The large-cap banks will kick off the first earnings season of 2019 this week, and their biggest challenge will be fending off concerns about a looming recession.
Bank stocks had a tough 2018, mostly because investors have concerns about being exposed to financials if a recession cripples the industry with loan losses. With the post-crisis recovery now in its 10th year, warning signals — such as the Fed easing on its monetary policy and slight deterioration in credit quality — are starting to flash.
Shares of Morgan Stanley (MS), Wells Fargo (WFC), Citigroup (C), Goldman Sachs (GS), and State Street (STT) have all fallen over 20% over the last year. Although JPMorgan Chase (JPM), Bank of America (BAC), and Bank of New York Mellon (BK) have done better in comparison, they still underperformed the S&P 500 and the Dow Jones Industrial Average.
Worries about a coming recession weren’t calmed by a pre-Christmas surprise statement from the U.S. Treasury, in which Treasury Secretary Steven Mnuchin gave an all-clear sign on liquidity levels at the largest, most systemic financial institutions. Markets sold-off as the public scratched their heads over whether or not there was a liquidity issue in the first place.
Kevin Fromer, the president and CEO of the Financial Services Forum, told Yahoo Finance that liquid assets at the eight largest banks — which comprises the FSF’s membership — have doubled over the last 10 years and are vastly improved compared to pre-crisis levels.
“I think they’re well prepared to serve their customers,” Fromer said. “And I believe they’re doing so every day.”
The risk of a recession will be the major theme of this round of quarterly earnings, which kicks off when Citigroup reports on Monday morning.
Keep your eye on corporates
Morgan Stanley wrote Tuesday that the story for financials in 2019 will begin with the guidance that the large banks provide in their earnings calls this week. Their note said that consumer credit appears healthy as Americans continue to show confidence in spending. But Morgan Stanley raised a warning flag on the corporate sector, writing that while commercial and industrial loan growth has been strong, M&A volume fell sharply at the end of 2018. If merger activity remains tepid, that could hurt the banks with sizable investment banking units (i.e. Morgan Stanley, JPMorgan Chase, and Goldman Sachs).
Corporate lending is also in focus as concerns continue to mount over bank exposure to leveraged loans. Deteriorating conditions in corporate debt are raising questions about whether or not banks could handle the fallout if borrowers start to default on loans leveraged at six or seven times earnings. Although bank exposure has historically been low because banks usually sell the loans to investors, enthusiasm in the market for leveraged loans has cooled off significantly over the last two months. Citi published a note Wednesday citing the risk of banks holding onto leveraged loans they can’t sell, which could be seen in this week’s earnings.

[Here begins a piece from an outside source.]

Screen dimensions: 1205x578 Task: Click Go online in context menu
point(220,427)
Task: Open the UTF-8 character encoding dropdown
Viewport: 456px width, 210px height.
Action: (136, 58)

“A risk is the potential negative impact of leveraged loan deals that didn’t clear the market in 4Q, with debt perhaps remaining on the banks’ books which could weigh on 4Q earnings,” Citi wrote.
Citi added that malaise among the bank stocks has largely been a result of macroeconomic readings through financial market indicators such as a flattening yield curve.
But Rafferty Capital Markets’s Dick Bove told Yahoo Finance that 2018 was a good year for banks on paper; the sector showed modest loan growth, higher margins, lower costs, and no concerning uptick in loan losses.
“They did phenomenally bad, and the underlying fundamentals of the companies were not that bad,” Bove said of the dissonance between their share prices and overall performance in 2018.
RBC Capital Markets expects the banks to report another quarter of solid earnings, estimating year-over-year loan growth of 2.4%, a two basis point increase in net interest margin (a measure of interest collected on loans minus interest paid on deposits), lower operating expenses, and strong credit quality.
Credit Suisse writes that now is the time for individual companies to prove that they can hedge against a possible economic slowdown with stronger operating metrics and a competitive attitude.
“All banks are not equal,” Credit Suisse’s Susan Roth Katzke wrote in a note Monday. “Some will fare better than others. Those that fare best will be the profitable market share takers. These are the banks we want to own.”
A version of this story was initially published on January 11, 2019.